/md

Markdown-to-html translator in Standard ML, as part of a literate programming tool

Primary LanguageStandard MLMIT LicenseMIT

A Markdown parser written in Standard ML. It emits valid HTML 5.

This isn't full Markdown, but a "common sense" subset of Markdown. The supported fragment supports a lot, but not all, of Markdown (notably, not tables).

The goal is to use this as part of a larger tool for literate programming where we are developing a tower of metalanguages for doing mathematics.

I need to consider bootstrappable best practices

License

This is all written using the MIT License.

Supported fragment

    _italics_
    **bold**
    _**italicized bold**_
    **_emboldened(?) italics_**
    [this is a link](url)
    ![image description](url)
    `inline code`
    
    ```language
    code
    ```
    
    > block quote
    
    - unordered lists
    - item 2
    
    + alt unordered lists
    + item 2
    
    1. ordered lists
    2. item
    
    # Header 1
    ## Header 2
    ### Header 3
    #### Header 4
    ##### Header 5
    ###### Header 6

Building this

Right now, this works with MLton and MLkit.

You could use sml-buildscripts to support Poly/ML.

Simply run:

md$ mlton md.mlb
md$ ./md

md --- converts a markdown file to HTML5

Optional arguments:

--css <dir>, --css=<dir> will include all the CSS files
    found in the directory. Accepts comma-separated
    values (with NO SPACES), or multiple appearances.

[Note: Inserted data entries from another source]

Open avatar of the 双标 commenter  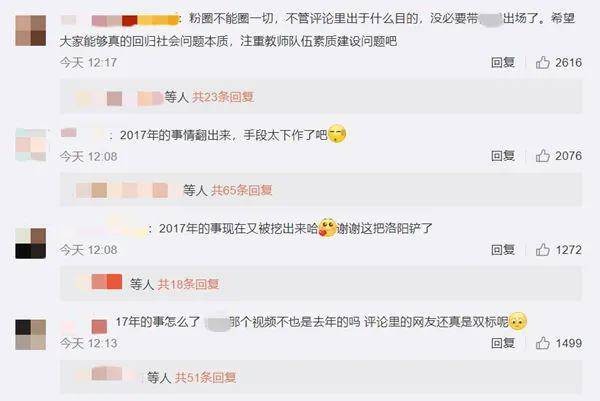(31, 335)
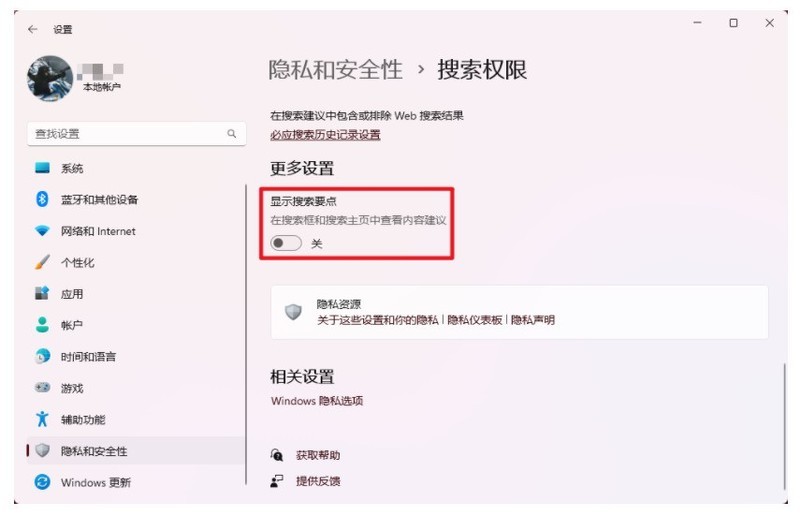Click the person icon for 帐户
Image resolution: width=800 pixels, height=516 pixels.
click(42, 325)
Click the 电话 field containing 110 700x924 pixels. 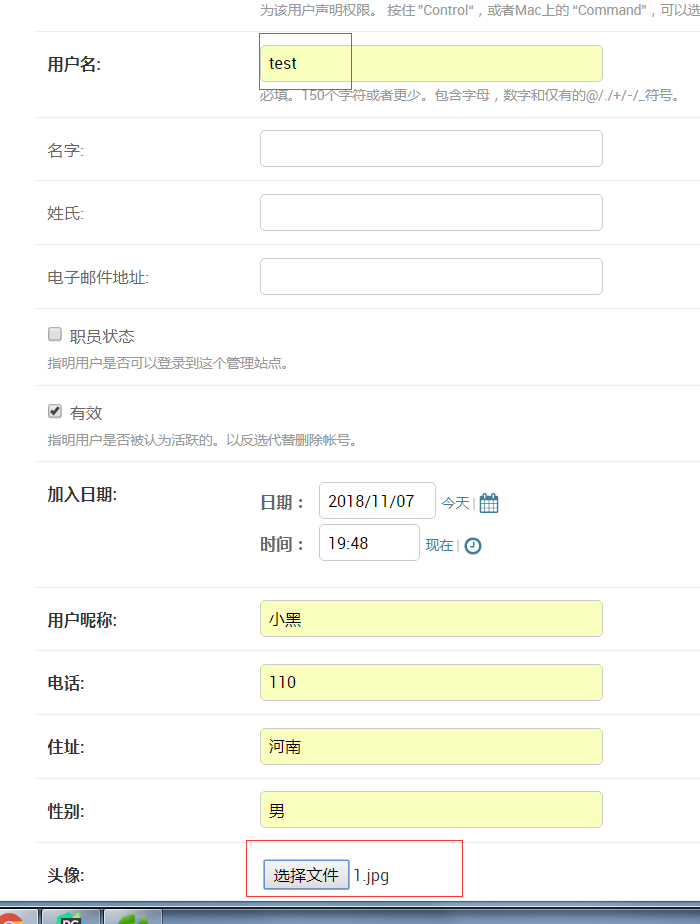coord(430,682)
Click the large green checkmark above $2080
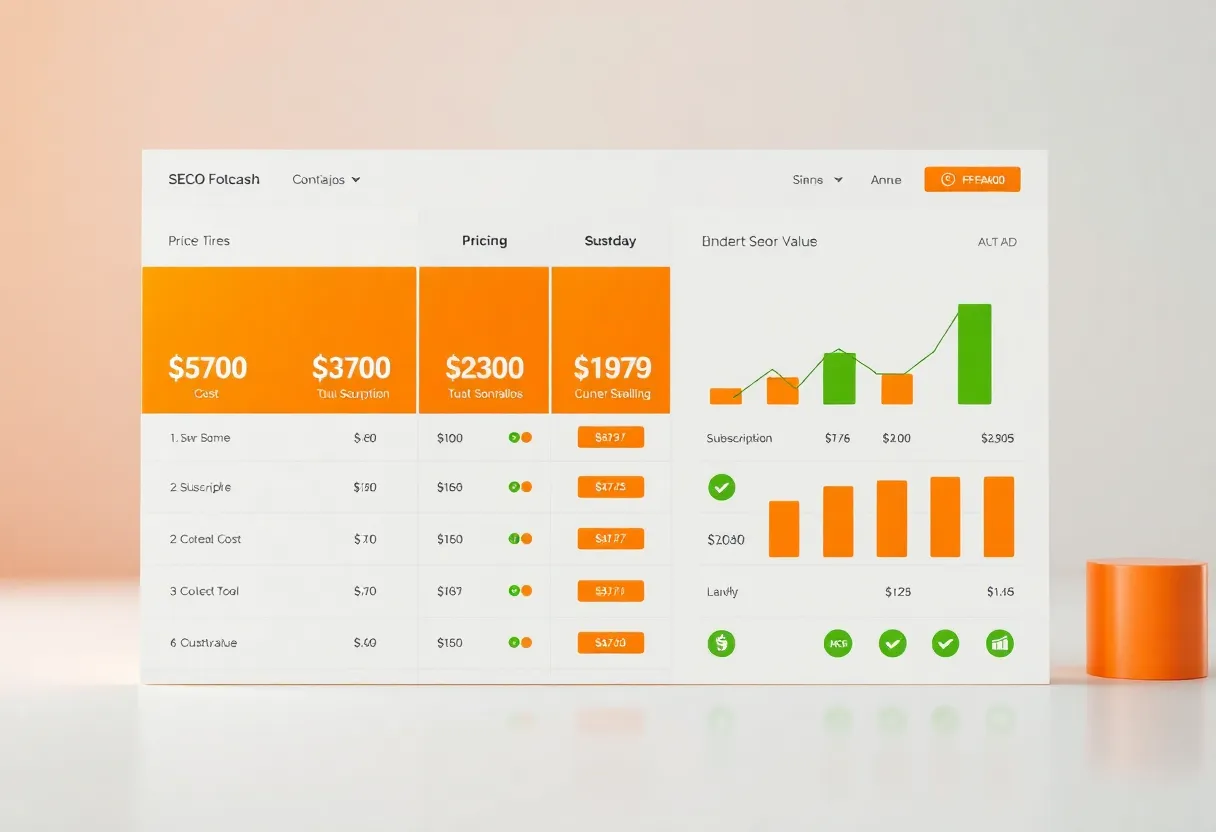This screenshot has height=832, width=1216. point(721,487)
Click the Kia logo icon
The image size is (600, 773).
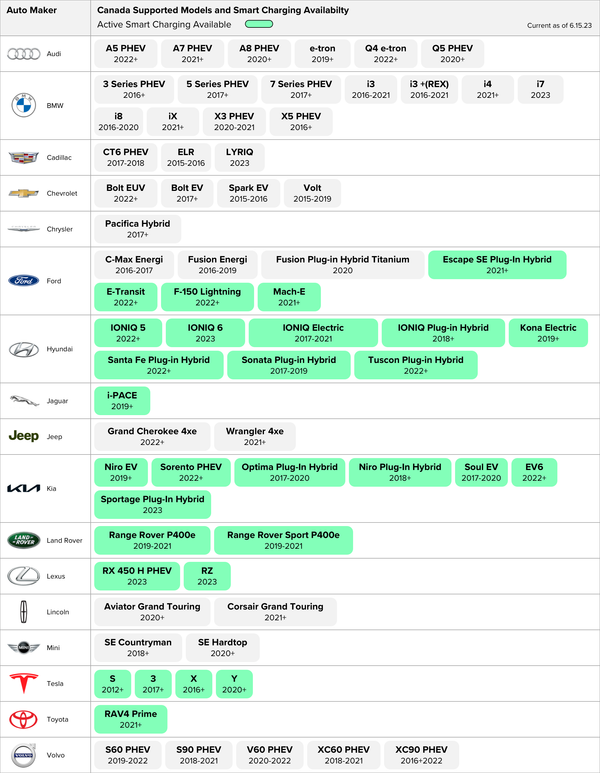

--output <path>, --output=<path> will produce the HTML
    file(s) in the path
    NOTE: at most one --output option allowed

--r <dir>, --r=<dir> will recursively build all HTML files
    for each .md file found in the directory, then move
    to all subdirectories. Accepts comma-separated
    values (with NO SPACES), or multiple appearances.
    
    NOTE: when combined with --output, this will create
    correspondingly named directories in the --output's dir
    (if needed).

Example: to recursively build everything found in directories
'lab00', 'lab01', 'lab02' and produce output in corresponding
subdirectories of 'docs/', run:
    md --output docs --r lab00,lab01,lab02

Using this

The function you want to look at is in html5.sml, namely the html5 function. It expects a string representation of the Markdown as well as the header and footer elements you want to include, then it will emit the HTML5 as a string.

See the unit tests for example usage.

Right now, there's a md.mlb file which will construct a md binary. It will take the name of input.md files, then produce input.html output files. (The output file is determined by checking if the input is a name that ends with .md --- and then replacing it with .html; otherwise, it just appends a .html to whatever the input name is.)

Running the unit tests

This depends on SML-Xunit being in a sibling directory. If it's not, then just clone it, and modify line 3 of the tests.mlb file to point to wherever $SML_Xunit/xunit.mlb is located.

See also

There are probably many other Markdown parsers which are more optimal. But they don't fit the need we have (to be a part of a larger toolkit for literate programs in a tower of metalanguages).

For example, ocsiblog has a nifty parser in OCaml.